──────── SUPPLIED PASSAGE

Is the action of the executive in tandem with the Fiscal Responsibility Act?
Most of the things the executive does fall short of the provisions of the Fiscal Responsibility Act. If we do not insist on procedures and timelines, we would not have a budget; we would not have some policies in place and Nigerians would not be happy with us. The executive would always delay the budget, and would always work outside the provisions of the law. This is why most times we have problems with the executive. The same executive is even supposed to present the performance of the previous budget before submitting the next budget, but it has not been doing it.

Why are there delays in the presentation of the MTEF-FSP, budgetary proposal to the National Assembly? 
It is the executive’s problem. Our own is to get the MTEF-FSP early enough so that we can also work towards passing the budget early enough. There is nothing new in the entire thing because there is no budget that is divorced from the previous one, as all budgets are tied to one another. Even if it is another government taking over, it is the same document, the same projection, so, it is not something strange. We just concluded the previous budget that was based on an oil production of two million barrels per day, and on an amended exchange rate of N305 to $1. In fact, it was pegged at N190, which was completely out of reality. So, the executive moved it to N305 because the exchange rate of the dollar at that time was above N500, and then a benchmark of $42.5 per barrel. It was the National Assembly that upped it by $2, to $44.5 last year. So, it would have been easier for the executive to say, going by the performance of last year, what was the performance of the production level? Is it okay? It was even above what the executive projected because it projected two million barrels per day. And now it is projecting 2.2 million barrels per day, which means that the performance was good. We got the amount of oil needed to generate the amount of money that was needed to generate monies to fund the budget, and augment the deficit and so there was no problem with that. The benchmark too we upped from $42 to $44 and the executive maintained our own position, which means that it was left for the National Assembly to either sustain it, or look at the realities on ground to, may be, up it again so that we can have funds because going by the performance of the oil market and the performance of the production, we are definitely going to look at the possibility of upping it again. This means that we want to have enough funds so that we can take care of some other exigencies like security and infrastructure etc.

The price of oil has never come down below the benchmark. In fact it has gone above $50, which means that by now, there should be enough money in the Excess Crude Account of the Federal Government. The executive is supposed to tell us all these things even before we start looking at the budget. As it is now, we are not aware of how much is it in the Excess Crude Account.

How would you grade the implementation of the 2017 budget?
That is the problem we have now because the 2017 budget is yet to be implemented in earnest. Now, it is even not feasible because with two months to the end of the year, what are they going to implement? The Minister of Finance is saying that they are going to roll over 60 per cent of the budget to next year, which is not a good story. This is not good for us because it means that some projects would suffer; it means that there would be no implementation of some projects; it means that 2017 budget is going to be implemented below the required level, which is not good.

────────────────

YOUR TASKS >>
[A] In the budget interview, what share of the 2017 budget does the Minister of Finance say will be rolled over to next year?
[B] Decide whether each statement agrees with the budget interview, answering yes or no and quoting the deciding words: (i) The executive has been presenting the performance of the previous budget before submitting the next one. (ii) The executive now projects oil production of 2.2 million barrels per day. (iii) The National Assembly knows how much is in the Excess Crude Account.
[C] Carry on the budget interview from its final sentence.

──────── DATA

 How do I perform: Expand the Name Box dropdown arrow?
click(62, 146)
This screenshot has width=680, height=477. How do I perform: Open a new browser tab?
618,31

────────────────

ANSWERS BELOW >>
[A] 60 per cent.

[B]
(i) No: "but it has not been doing it"
(ii) Yes: "And now it is projecting 2.2 million barrels per day"
(iii) No: "we are not aware of how much is it in the Excess Crude Account"

[C]
The executive talked about releasing monies for capital projects up to N450b, but the capital component of the budget is supposed to be about 30 per cent of N7 trillion. So, we are not anywhere near implementation of the 2017 budget. At this point, even the earlier releases they made, I do not know whether they have cash-backed it because that is another terminology. To release fund is different from cash backing it. Now, almost all the MDA’s are saying that only 10 -15 per cent of funds have been given to them, out of all these funds that the Minister of Finance kept talking about. If this is to mobilise contractors, what of the administrative cost that would be incurred as a result of this mobilisation? What are they waiting for?

As a person, I know that funds are available because if we can get 2.2 million barrels per day from the time we passed that budget in 2016 (at an exchange rate that was higher), then we should have enough funds. We have recovered monies from different sources, looted funds are being recovered through the anti-graft campaign, and they have also been borrowing. So, why the complaint about funds? I think the entire thing is slow because the ministry itself is slow, and the Minister of Finance, the Minister of Budget and National Planning lack the synergy required to implement the budget, and they are not helping Mr. President to implement the budget.

What do you make of the approval sought by the Presidency to access foreign loans to fund the budget?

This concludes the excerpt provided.